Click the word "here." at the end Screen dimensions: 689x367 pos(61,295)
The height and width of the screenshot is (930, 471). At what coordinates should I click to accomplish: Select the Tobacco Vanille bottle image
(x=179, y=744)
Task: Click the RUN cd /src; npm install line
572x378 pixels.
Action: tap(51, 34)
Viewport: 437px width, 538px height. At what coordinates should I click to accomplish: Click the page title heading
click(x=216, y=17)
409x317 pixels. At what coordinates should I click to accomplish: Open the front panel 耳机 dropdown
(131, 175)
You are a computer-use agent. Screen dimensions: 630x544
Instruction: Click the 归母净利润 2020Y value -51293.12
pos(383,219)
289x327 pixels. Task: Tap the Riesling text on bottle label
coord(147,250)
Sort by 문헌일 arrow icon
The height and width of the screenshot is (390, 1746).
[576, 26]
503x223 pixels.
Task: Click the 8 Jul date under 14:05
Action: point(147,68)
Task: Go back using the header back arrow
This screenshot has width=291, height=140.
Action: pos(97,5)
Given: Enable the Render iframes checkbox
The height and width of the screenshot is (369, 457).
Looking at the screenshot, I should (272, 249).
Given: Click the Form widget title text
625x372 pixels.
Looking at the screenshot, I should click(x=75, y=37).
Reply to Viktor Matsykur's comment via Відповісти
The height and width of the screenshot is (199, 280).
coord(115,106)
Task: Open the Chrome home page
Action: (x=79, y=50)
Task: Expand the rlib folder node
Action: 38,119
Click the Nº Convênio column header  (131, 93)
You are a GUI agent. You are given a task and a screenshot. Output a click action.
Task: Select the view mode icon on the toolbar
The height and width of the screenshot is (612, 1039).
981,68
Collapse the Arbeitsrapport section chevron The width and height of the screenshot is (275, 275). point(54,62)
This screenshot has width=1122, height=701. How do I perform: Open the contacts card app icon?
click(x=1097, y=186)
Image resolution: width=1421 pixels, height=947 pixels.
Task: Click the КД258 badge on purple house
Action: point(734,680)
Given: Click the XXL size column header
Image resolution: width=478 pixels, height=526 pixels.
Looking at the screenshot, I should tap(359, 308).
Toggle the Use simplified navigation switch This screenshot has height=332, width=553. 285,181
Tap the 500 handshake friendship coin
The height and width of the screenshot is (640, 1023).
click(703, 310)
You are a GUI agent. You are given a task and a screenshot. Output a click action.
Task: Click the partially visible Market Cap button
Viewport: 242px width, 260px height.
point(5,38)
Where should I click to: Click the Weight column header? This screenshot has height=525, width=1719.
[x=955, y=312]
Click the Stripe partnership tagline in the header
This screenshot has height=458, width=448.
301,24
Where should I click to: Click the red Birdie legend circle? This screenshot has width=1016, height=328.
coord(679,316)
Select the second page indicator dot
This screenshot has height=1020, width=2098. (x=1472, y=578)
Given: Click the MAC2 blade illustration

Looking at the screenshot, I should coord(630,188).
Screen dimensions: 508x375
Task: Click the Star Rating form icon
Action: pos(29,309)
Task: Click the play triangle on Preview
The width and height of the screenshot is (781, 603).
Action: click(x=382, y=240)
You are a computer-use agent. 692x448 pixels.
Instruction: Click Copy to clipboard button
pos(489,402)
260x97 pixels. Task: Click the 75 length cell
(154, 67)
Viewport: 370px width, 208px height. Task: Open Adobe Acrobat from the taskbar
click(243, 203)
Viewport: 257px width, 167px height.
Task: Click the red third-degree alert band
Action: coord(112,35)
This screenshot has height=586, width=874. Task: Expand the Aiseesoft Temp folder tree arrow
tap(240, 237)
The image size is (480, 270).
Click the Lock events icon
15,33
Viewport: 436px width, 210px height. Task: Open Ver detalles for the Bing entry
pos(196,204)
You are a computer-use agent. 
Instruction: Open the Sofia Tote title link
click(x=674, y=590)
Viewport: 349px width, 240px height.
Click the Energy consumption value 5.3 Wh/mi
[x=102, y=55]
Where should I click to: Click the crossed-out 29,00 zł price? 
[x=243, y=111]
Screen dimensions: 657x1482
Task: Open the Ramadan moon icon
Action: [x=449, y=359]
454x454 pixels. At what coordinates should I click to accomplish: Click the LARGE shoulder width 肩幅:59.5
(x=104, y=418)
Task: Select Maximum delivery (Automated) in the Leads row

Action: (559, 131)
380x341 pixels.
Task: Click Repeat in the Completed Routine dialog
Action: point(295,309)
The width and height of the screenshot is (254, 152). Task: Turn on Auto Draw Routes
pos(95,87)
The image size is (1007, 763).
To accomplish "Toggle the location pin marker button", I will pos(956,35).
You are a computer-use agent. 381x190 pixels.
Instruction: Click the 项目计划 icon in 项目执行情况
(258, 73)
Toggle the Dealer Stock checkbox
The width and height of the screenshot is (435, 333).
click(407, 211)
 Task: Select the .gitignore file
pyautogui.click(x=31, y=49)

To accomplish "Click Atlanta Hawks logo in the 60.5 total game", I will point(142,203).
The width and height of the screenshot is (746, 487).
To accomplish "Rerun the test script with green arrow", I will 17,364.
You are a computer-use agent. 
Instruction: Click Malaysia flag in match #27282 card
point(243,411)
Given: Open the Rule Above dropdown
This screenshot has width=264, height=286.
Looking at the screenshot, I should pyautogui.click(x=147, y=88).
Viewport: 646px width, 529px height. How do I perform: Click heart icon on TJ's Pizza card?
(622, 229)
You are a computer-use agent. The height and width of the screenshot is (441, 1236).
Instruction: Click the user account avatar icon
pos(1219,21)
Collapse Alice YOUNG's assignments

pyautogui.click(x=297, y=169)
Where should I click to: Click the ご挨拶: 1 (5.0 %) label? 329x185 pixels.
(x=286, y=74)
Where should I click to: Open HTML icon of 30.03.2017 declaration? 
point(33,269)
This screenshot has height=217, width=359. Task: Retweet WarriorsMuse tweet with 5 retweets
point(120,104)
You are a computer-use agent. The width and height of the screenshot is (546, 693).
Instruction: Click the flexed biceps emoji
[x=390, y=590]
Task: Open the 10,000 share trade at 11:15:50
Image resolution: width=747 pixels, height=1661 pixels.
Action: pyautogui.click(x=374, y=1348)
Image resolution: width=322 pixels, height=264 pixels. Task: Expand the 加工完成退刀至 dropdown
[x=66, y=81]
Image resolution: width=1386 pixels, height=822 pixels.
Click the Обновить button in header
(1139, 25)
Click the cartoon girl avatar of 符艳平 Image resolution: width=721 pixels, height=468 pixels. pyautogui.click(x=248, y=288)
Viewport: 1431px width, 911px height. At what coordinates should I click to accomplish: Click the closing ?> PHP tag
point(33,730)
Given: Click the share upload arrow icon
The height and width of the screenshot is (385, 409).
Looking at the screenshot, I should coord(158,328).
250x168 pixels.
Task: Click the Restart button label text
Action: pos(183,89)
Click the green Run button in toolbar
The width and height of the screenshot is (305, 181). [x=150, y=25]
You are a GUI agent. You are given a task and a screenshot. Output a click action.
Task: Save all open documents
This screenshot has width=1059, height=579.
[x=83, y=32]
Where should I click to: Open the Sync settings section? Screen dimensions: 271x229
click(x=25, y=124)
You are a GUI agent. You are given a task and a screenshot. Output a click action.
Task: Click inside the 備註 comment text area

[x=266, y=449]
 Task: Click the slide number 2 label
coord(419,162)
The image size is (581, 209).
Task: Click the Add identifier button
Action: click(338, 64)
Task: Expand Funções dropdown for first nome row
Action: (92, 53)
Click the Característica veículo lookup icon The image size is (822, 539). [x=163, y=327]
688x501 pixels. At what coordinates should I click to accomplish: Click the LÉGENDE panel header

* **About this task**
Gather each line from the listing above that holds "will".

* **Answer space**
To accomplish "Toggle the location pin marker button", I will pos(956,35).
To accomplish "Click Atlanta Hawks logo in the 60.5 total game", I will point(142,203).
To accomplish "Rerun the test script with green arrow", I will 17,364.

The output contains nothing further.